Note that whether by "the article" the commentator meant the article by Koretz et al,(3) or the blog post on Health Care Renewal was not clear. In any case, neither made a statement to that effect.  Incidentally, I am not aware of any trial that directly compared Harvoni to some combination of interferon and ribavirin.

Both Koretz et al and I did refer to the ONLY trial in which one of the new antiviral drugs (sofosbuvir) was directly compared to peg-interferon and ribavirin.(4)    I discussed that trial in detail here ( http://hcrenewal.blogspot.com/2014/04/knee-deep-in-hoopla-triumph-of-medical.html)  It showed no significant difference between the sustained viral responses at 12 weeks produced the two regimens.  As far as I can tell, there is NO evidence from any controlled trial that the new drugs are more effective than the old drugs.

So the commentator's argument was based on a misstatement of either Koretz and colleagues' or my argument.  In any case, it is therefore an example of a logical fallacy, the straw man fallacy.  The commentator was not arguing with something we wrote, but rather a straw man assertion which the commentator constructed.  
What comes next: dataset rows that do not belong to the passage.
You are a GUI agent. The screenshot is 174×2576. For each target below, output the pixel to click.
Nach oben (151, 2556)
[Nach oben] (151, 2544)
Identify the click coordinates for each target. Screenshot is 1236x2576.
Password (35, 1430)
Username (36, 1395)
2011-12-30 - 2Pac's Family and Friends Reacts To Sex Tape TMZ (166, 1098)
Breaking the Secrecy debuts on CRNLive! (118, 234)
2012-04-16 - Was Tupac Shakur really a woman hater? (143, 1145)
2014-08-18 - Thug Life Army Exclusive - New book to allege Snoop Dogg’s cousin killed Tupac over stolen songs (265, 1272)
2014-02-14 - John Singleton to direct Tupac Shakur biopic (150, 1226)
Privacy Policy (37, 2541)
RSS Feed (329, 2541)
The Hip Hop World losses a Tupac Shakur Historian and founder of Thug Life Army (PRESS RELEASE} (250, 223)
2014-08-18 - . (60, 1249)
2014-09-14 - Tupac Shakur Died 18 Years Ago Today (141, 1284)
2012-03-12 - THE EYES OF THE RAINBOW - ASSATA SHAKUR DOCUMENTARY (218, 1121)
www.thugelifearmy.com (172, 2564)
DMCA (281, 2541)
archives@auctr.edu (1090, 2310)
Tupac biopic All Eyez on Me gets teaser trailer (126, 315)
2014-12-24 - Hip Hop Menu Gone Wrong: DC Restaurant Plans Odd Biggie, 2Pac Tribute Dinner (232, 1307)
The commentator also said,

the claim that INF+RBV causes adverse effects in less than 1% of treated is just false,

Again, neither Koretz et al nor I wrote that.  So this began another argument based on the straw man logical fallacy. 

Koretz et al and I again referred to data from the Lawitz et al controlled trial.  That trial did suggest that the new drug produced more, not less severe adverse effects than the old drug.

The Red Herring Fallacy

The commentator wrote,

The statement that most patients will not go on to severe liver damage/liver cancer is unproven.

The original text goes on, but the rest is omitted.